The relativistic geoid: redshift and acceleration potential

Details

Written by Dennis Philipp

We construct a relativistic geoid based on a time-independent redshift potential, which foliates the spacetime into isochronometric surfaces. This relativistic potential coincides with the acceleration potential for isometric congruences. We show that the a- and u- geoid, defined in a post-Newtonian framework, coincide also in a more general setup. Known Newtonian and post-Newtonian results are recovered in the respective limits. Our approach offers a relativistic definition of the Earth's geoid as well as a description of the Earth itself (or observers on its surface) in terms of an isometric congruence.

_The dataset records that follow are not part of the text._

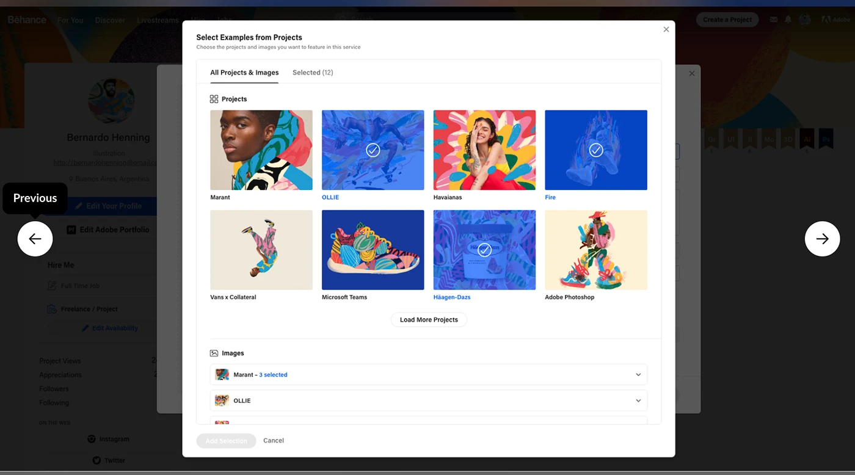Image resolution: width=855 pixels, height=475 pixels.
Task: Switch to the Selected (12) tab
Action: point(313,73)
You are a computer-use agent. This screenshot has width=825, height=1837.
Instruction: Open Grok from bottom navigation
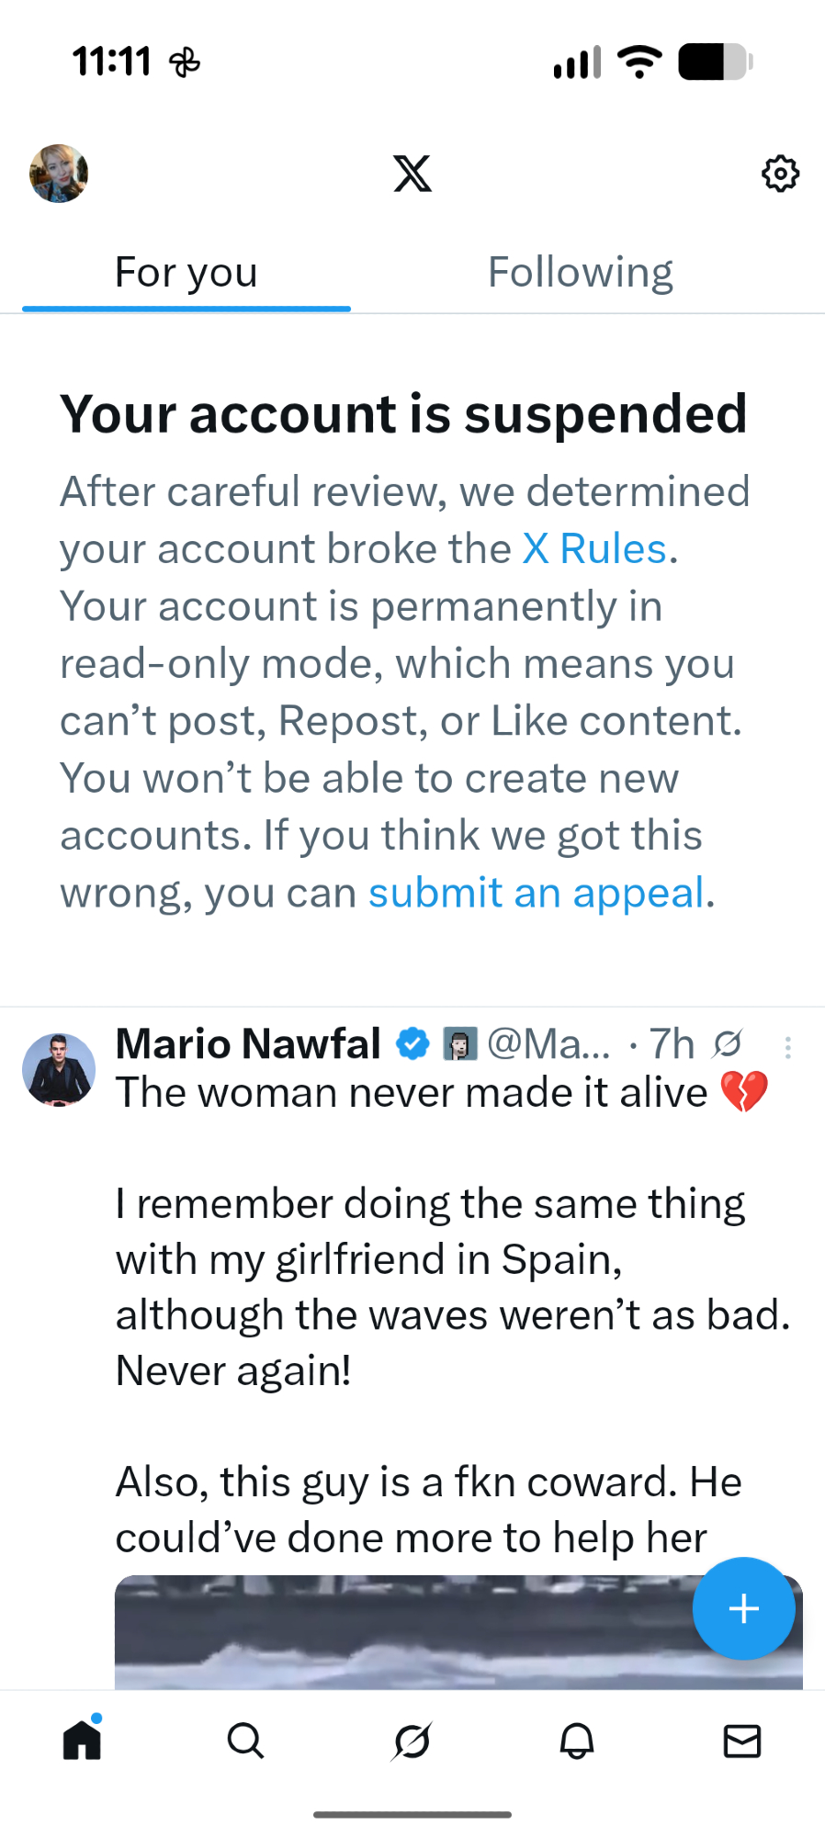click(412, 1740)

Being fully relativistic, this notion of a geoid can also be applied to other compact objects such as neutron stars.

By definition, this relativistic geoid can be determined by a congruence of Killing observers equipped with standard clocks by comparing their frequencies as well as by measuring accelerations of objects that follow the congruence. The redshift potential gives the correct result also for frequency comparison through optical fiber links as long as the fiber is at rest w.r.t. the congruence.

We give explicit expressions for the relativistic geoid in the Kerr spacetime and the Weyl class of spacetimes. To investigate the influence of higher order mass multipole moments we compare the results for the Schwarzschild case to those obtained for the Erez-Rosen and q-metric spacetimes.